Das zeigt sich auch historisch. Anders als das seit dem Sonnenkönig total zentralistisch ausgerichtete Frankreich, war der Bereich, den wir heute das Staatsgebiet der BRD nennen, immer schon stark föderativ geprägt:
"In Deutschland ist die föderative Ordnung das Ergebnis eines historischen Prozesses, sie geht auf das föderale Erbe früherer staatlicher oder staatsähnlicher Einheiten und organisierter Bündnisse zurück. Trotz aller Zäsuren und Brüche, wie beispielsweise die Gleichschaltung der deutschen Länder 1933/34 u. a. mit dem Gesetz über den Neuaufbau des Reichs (1934), ist es möglich, eine Linie föderaler Tradition vom Heiligen Römischen Reich, über den Rheinbund, den Deutschen Bund, den Norddeutschen Bund und das Deutsche Reich (Kaiserreich 1871–1918, Weimarer Republik 1919–1933, Drittes Reich 1933–1945) bis hin zur Staatlichkeit der heutigen Länder der Bundesrepublik Deutschland zu ziehen."
Und trotzdem hat es das Dritte Reich gegeben. Das Gedanken"gut " ist langsam in allen Bereichen im 19. Jahrhundert herangewachsen.Und ...bestärkt durch äußere andere Einflüsse.... zum schändlichen "Höhepunkt" herangewachsen.
und bis heute unterscheiden sich die Preißen und die Bayern sogar manchmal im Charakter/Temperament....
finde ich gut..... :wink:
beides ist wichtig und richtig je nach Situation - mal mehr vorteilhaft - mal weniger.....sowohl die einzelnen Bundesländer - als auch das Wir-alle-sind-Deutschland.....
aktuell wird ein bundeslandübergreifender Pandemie-Umgang gewünscht....

@ Filippa

HEUTE kann der Föderalismus dazu beitragen, dass ungesunde zentralistische Nationalgefühle nicht überhand nehmen, NACHDEM wir eine 75jährige solide Erfahrung mit der Demokratie in Deutschland gewonnen haben. - Eine Erfahrung, die der Weimarer Republik fehlte, so dass der Föderalismus allein - der in Deutschland genauso wie der Zentralismus in Frankreich historisch bedingt ist - nicht viel ausrichten konnte. 

Das alles schrieb ich gestern bereits!
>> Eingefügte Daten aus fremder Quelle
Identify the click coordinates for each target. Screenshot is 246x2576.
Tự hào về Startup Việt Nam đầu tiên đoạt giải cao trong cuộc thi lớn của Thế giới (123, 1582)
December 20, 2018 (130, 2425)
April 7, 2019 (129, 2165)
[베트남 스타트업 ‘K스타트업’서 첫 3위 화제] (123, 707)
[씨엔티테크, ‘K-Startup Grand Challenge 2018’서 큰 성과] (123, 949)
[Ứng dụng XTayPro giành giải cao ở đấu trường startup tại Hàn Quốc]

Deine Methode, die zusammenwirkende Vielfalt der Argumentation eines Gegners auseinander zu brechen, um einzelne Aussgagen explizit scheinbar besser widerlegen zu können, fruchtet bei mir nicht, sondern entlarvt mir eher Deine Schwäche, Dich auf das komplexe Gedankengebäude eines anderen, das Dir offenbar schwer zugänglich ist, nicht einlassen zu können.

Wer sich dafür interessiert, was ich tatsächlich schrieb, kann ja alles - im Zusammenenhang belassen (!) - auf der vorherigen Seite noch einmal nachlesen




Genauso wenig, wie sich die Mensch ethnischer Gruppen freiwillig mit denen in anderen Kulturkreisen gleichmachen ließen, wenn sie die Wahl hätten, weil sie damit ihre Identifikationsbasis verlören, so wenig ließen sich Länderregierungen miteinander gleichmachen, und auf ihre Vormachtstellung verzichten, wenn sie es nicht müssten, weil sie sonst im Kampf gegen einen Stärkeren unterliegen würden, den sie nur gemeinsam besiegen können.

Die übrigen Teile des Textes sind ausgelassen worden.